Synthetic peptide vaccine design: synthesis and properties of a high-density multiple antigenic peptide system.

Abstract

A convenient and versatile approach to the direct synthesis of a peptide-antigen matrix by the solid-phase method is described. The approach is called the multiple antigen peptide system (MAP) and it utilizes a simple scaffolding of a low number of sequential levels (n) of a trifunctional amino acid as the core matrix and 2n peptide antigens to form a macromolecule with a high density of peptide antigens of final Mr 10,000. The MAP model chosen for study was an octa-branching MAP consisting of a core matrix made up of three levels of lysine and eight amino terminals for anchoring peptide antigens. The MAP, containing both the core matrix and peptides of 9-16 amino acids, was prepared in a single synthesis by the solid-phase method.

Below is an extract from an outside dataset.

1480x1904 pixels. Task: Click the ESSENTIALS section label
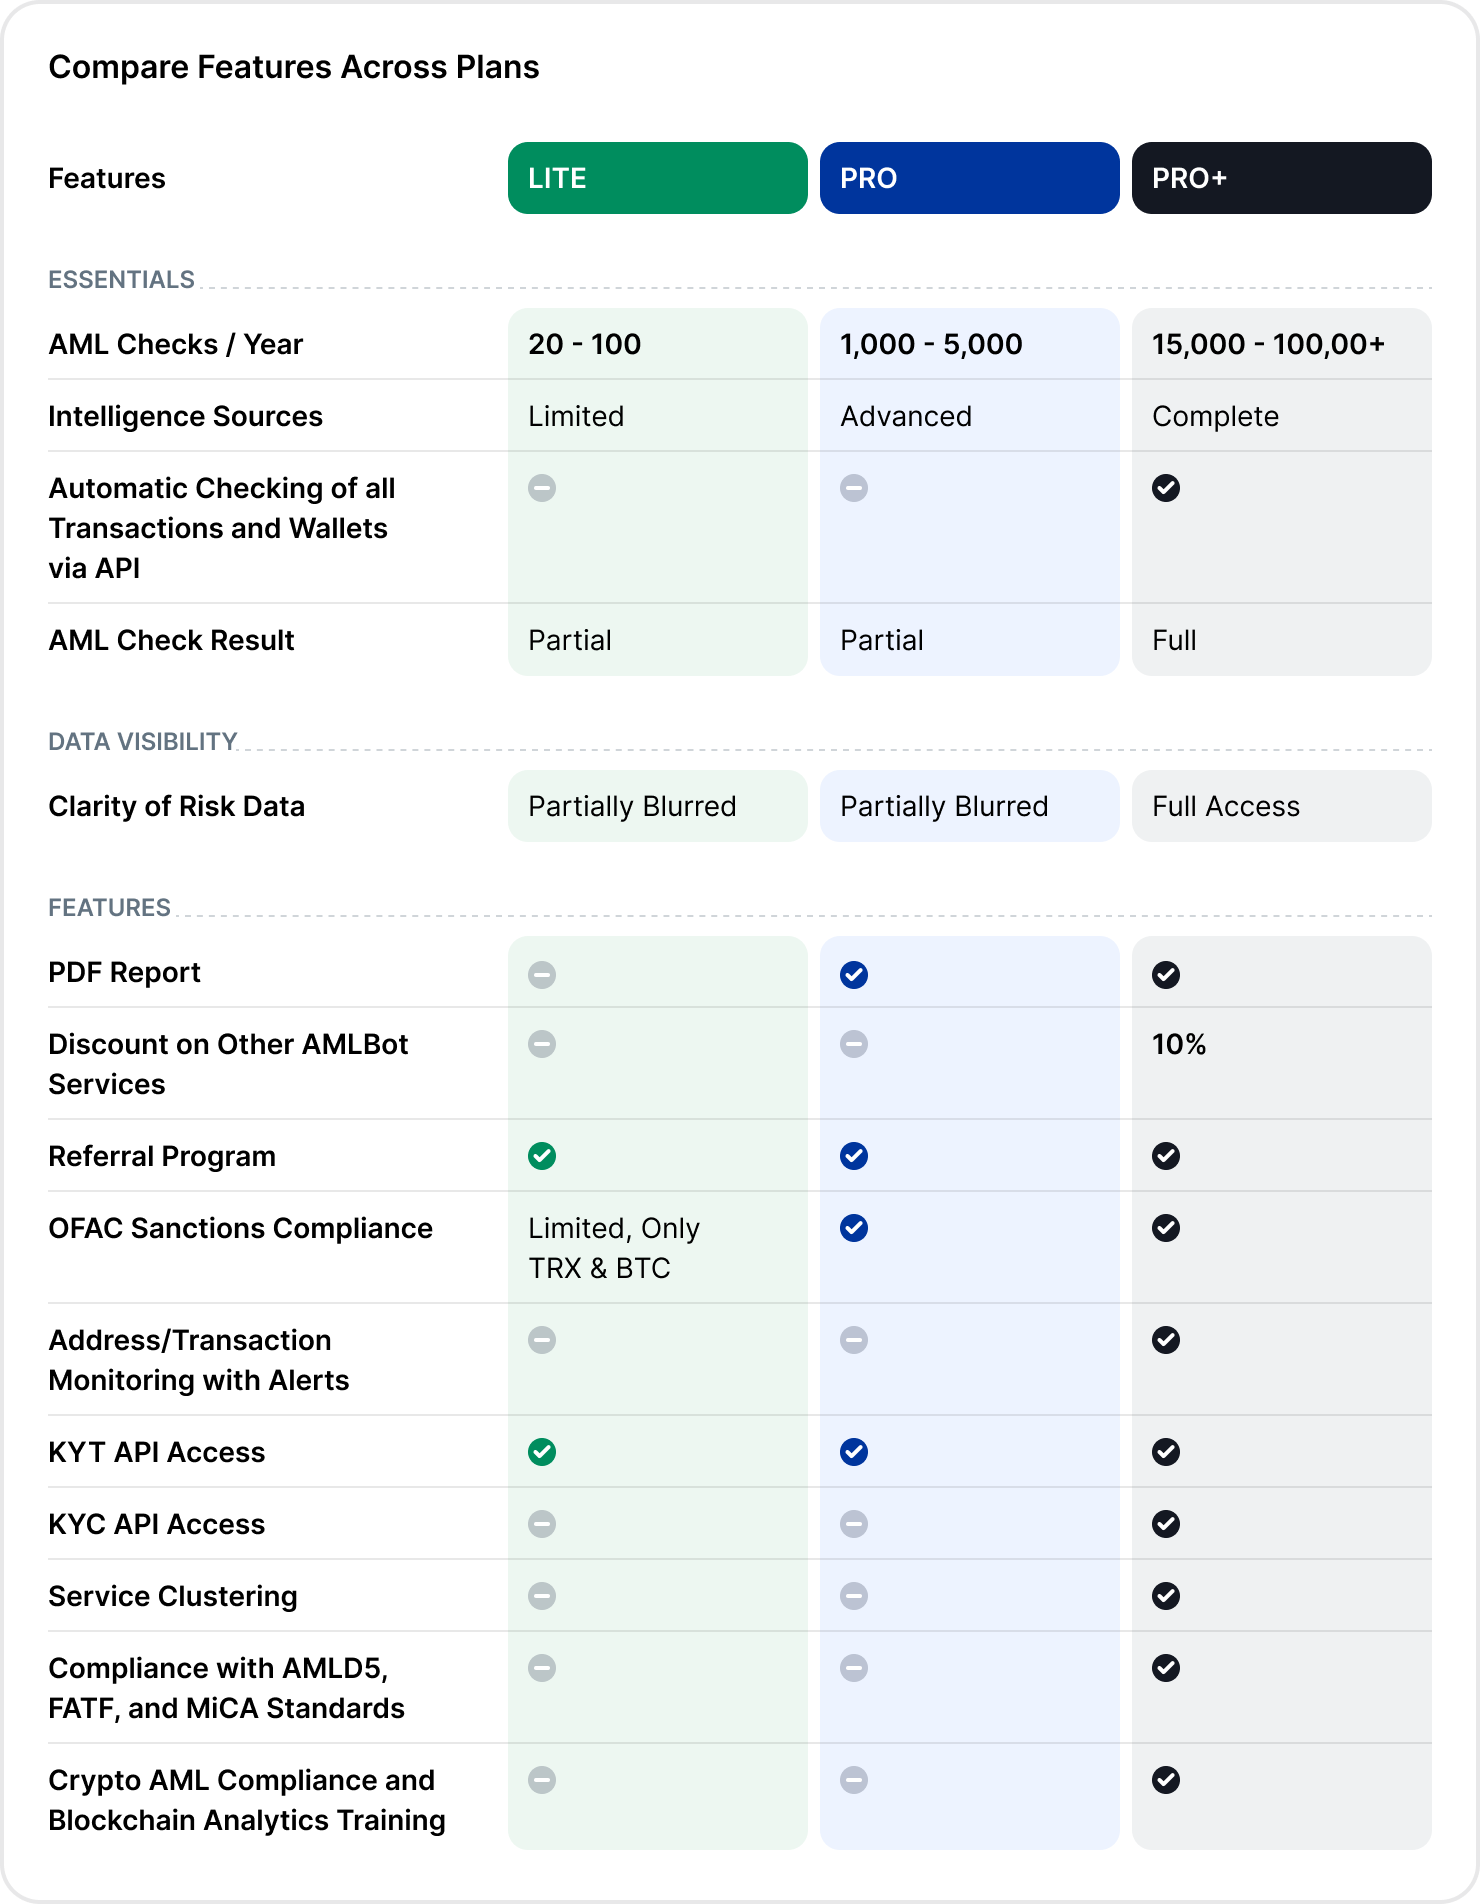pyautogui.click(x=121, y=279)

Six different MAPs elicited specific antibodies in rabbits and mice, of which five produced antibodies that reacted with their corresponding native proteins. In rabbits, the sera had a considerably higher titer of antibodies than sera prepared from the same peptides anchored covalently to keyhole limpet hemocyanin as carrier. Thus, the MAP provided a general, but chemically unambiguous, approach for the preparation of carrier-bound antigens of predetermined and reproducible structure and might be suitable for generating vaccines.